THE EDGE OF THE WORLD
Tally tried to cry out, but a hand was planted firmly over her mouth.
She was about to thrash out with her fists in the semi-darkness, but some instinct told her not to - it was Andrew holding her. She could smell him, Tally realized. After two nights of sleeping next to each other, the back of her brain recognized his scent.
She relaxed, and he let go.
"What is it?" she whispered.
"Outsiders. Enough of them to build a fire."
She puzzled over this for a moment, then nodded: Because of the blood feud, only a large party of armed men would dare build a fire outside the safety of their village.
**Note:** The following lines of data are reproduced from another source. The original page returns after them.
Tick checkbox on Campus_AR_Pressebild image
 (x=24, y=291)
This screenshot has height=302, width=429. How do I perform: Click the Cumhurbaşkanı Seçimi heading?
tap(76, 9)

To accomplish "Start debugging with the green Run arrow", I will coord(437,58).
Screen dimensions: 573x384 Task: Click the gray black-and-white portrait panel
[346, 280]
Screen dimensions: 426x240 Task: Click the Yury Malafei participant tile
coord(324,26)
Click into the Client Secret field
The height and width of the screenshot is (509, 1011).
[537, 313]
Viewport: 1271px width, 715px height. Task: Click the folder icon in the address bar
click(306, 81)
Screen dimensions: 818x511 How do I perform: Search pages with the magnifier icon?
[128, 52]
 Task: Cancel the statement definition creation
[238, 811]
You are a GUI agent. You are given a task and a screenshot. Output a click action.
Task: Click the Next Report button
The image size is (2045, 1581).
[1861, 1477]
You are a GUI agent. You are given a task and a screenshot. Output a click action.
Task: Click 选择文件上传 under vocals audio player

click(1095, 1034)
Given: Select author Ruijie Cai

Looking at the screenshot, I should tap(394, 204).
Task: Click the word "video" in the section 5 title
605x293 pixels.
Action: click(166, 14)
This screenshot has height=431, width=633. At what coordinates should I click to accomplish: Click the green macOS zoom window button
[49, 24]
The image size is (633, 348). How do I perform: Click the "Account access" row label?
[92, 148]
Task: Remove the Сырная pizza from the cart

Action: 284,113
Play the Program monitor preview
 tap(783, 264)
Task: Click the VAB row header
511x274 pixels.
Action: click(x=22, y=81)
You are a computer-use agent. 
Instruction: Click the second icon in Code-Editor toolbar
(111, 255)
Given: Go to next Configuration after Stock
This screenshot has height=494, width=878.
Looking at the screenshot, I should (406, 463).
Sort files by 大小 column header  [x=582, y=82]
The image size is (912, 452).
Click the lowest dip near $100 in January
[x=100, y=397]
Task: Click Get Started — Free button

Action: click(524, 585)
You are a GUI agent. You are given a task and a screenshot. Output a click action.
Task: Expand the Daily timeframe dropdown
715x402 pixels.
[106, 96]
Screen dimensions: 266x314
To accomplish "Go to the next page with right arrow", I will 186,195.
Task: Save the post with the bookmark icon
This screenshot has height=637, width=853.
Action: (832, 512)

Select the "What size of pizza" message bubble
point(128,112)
Tally sniffed the smoky air, detecting the smell of searing meat. The sounds of raucous conversation reached her ears. They must have camped close by after Tally and Andrew had gone to sleep, and now they were cooking breakfast.
"What do we do?"
"You stay here. I will see if I can find one alone."
"You're doing what?" she hissed.
He drew his father's knife. "This is my chance to settle the score."
"Score? What is this, a soccer game?" Tally whispered. "You'll get killed! Like you said, there must be lots of them."
He scowled. "I will only take one who is alone. I'm not a fool."
"Forget it!" She took hold of Andrew, locking her fingers around his wrist. He tried to pull away, but his wiry strength was no match for her postoperation muscles.
He glared at her, then spoke in a loud voice. "If we fight, they'll hear us."
"No kidding. Shhh!"
"Let me go!" His voice raised in volume again, and Tally realized that he would gladly shout if he had to. Honor compelled him to hunt the enemy, even if it jeopardized both their lives. Of course, the outsiders probably wouldn't hurt Tally once they saw her pretty face, but Andrew would be killed if they were caught, which was going to happen if he didn't shut up. She had no choice but to release his wrist.